JPMorgan Chase & Co. CEOJamie Dimon made news by criticising bitcoin. Asking a bank CEO what he thinks of bitcoin is like asking the head of the post office what he thinks of email.

In a perfect world, Dimon would note the reasons why people use the cryptocurrency along with the dangers, and explain how JPMorgan is working to provide its customers with the advantages that come with bitcoin in safer forms. Instead, he denounces innovation as fraud and threatens to fire any employee who trades in bitcoin.

Dimon compared bitcoin to tulips, which is accurate, though not in the way he intended. Popular notions of the 17th century Dutch Tulipmania are derived from an 1841 book “Extraordinary Popular Delusions and the Madness of Crowds,” by a fact- and logic-challenged journalist named Charles Mackay.

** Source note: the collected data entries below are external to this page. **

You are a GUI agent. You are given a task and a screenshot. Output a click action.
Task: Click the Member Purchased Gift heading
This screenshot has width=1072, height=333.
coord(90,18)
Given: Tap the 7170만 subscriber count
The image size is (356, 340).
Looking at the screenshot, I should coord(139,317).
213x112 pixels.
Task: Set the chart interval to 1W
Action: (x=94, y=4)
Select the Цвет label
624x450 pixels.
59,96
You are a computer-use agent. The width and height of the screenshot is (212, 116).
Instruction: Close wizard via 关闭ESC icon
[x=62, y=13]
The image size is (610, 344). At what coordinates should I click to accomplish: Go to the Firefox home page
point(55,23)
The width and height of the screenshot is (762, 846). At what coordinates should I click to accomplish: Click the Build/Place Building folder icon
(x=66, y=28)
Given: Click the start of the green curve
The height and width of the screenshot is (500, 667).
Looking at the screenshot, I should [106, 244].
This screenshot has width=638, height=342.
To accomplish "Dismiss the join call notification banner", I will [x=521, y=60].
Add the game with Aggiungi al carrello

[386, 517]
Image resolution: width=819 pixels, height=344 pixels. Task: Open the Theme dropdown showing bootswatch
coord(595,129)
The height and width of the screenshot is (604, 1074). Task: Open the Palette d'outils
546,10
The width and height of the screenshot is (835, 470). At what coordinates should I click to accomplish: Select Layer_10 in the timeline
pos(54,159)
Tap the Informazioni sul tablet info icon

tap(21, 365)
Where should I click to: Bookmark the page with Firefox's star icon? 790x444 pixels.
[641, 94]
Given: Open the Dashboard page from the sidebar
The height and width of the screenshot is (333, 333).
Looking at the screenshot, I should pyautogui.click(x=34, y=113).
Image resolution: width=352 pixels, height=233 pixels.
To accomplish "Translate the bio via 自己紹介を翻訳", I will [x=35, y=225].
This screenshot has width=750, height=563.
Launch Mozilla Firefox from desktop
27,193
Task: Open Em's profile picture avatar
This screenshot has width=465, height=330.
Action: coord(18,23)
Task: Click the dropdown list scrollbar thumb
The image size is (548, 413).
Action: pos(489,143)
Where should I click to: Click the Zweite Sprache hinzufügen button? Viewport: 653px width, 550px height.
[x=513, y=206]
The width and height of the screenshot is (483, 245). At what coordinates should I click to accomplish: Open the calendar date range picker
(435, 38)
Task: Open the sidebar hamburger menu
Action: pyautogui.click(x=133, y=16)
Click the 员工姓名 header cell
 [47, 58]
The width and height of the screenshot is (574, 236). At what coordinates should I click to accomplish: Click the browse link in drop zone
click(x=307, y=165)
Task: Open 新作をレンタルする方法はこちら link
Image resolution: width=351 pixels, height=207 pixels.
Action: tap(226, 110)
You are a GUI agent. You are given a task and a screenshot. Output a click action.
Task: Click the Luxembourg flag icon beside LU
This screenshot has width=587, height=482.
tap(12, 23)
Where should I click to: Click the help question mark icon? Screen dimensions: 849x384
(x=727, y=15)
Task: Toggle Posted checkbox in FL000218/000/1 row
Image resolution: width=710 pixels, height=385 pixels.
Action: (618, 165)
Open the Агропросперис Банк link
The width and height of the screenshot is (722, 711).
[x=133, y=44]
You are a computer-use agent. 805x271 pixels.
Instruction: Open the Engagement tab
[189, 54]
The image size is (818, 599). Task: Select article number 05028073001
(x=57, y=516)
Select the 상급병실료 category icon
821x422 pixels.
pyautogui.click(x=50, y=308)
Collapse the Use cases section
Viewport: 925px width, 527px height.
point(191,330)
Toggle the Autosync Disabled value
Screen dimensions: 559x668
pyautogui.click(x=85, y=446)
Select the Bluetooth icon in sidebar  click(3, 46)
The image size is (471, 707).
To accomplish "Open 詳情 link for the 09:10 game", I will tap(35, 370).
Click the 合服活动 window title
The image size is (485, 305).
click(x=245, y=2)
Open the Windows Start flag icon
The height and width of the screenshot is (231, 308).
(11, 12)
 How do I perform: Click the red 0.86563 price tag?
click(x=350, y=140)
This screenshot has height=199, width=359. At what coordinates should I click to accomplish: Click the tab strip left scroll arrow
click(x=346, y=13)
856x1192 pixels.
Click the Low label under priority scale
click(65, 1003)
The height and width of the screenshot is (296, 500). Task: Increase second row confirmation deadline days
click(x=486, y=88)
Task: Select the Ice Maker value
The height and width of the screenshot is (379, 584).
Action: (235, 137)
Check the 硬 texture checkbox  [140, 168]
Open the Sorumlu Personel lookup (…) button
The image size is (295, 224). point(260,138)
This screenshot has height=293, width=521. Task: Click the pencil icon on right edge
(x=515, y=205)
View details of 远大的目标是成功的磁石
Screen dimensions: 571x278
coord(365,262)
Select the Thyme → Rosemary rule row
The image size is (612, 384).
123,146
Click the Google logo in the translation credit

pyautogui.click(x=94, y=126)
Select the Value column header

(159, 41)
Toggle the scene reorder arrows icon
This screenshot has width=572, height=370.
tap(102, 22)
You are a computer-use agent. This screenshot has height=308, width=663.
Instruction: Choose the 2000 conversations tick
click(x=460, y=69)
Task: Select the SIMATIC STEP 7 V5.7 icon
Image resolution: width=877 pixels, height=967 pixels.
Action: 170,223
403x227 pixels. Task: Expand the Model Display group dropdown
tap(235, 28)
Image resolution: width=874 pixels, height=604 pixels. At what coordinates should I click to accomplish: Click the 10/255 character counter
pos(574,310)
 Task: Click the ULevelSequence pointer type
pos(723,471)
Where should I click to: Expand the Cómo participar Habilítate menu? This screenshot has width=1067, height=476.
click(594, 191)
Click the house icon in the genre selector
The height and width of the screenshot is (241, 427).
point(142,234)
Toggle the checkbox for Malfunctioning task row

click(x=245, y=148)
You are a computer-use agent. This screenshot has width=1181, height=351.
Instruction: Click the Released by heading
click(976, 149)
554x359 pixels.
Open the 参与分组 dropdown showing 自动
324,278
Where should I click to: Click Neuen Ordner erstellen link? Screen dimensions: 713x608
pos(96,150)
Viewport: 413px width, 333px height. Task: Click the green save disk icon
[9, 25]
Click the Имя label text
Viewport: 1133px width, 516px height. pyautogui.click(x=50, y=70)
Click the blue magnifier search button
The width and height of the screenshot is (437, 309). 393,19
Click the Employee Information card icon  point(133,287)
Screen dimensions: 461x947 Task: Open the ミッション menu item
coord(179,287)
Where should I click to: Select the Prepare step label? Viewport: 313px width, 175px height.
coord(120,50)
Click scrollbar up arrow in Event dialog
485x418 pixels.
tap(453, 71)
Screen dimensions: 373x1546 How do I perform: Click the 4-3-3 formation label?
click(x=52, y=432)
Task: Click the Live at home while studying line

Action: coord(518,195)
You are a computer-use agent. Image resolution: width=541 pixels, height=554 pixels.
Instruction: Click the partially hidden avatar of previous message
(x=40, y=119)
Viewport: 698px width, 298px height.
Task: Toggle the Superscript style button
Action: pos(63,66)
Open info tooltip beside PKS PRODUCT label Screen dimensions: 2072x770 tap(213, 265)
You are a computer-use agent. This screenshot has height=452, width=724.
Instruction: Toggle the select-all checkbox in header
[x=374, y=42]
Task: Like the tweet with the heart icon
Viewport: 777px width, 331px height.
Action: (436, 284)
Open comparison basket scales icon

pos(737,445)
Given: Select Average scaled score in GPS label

Mackay confused two distinct eras. He reports stories from around 1610 about high prices paid for individual bulbs. What he failed to realise is that people were not paying for single flowers, but for the entire breeding stock — or a significant portion of it — of popular new tulip varieties.

People have continued to pay higher inflation-adjusted prices for new tulip and lily bulbs to this day.

A quarter century later, a futures market grew up around fractional interests in low-priced, ordinary tulip bulbs. In premodern Europe investment returns were very high, 20 per cent or 30 per cent per year on low risk investments, but laws and customs prevented anyone not in the merchant class from taking advantage.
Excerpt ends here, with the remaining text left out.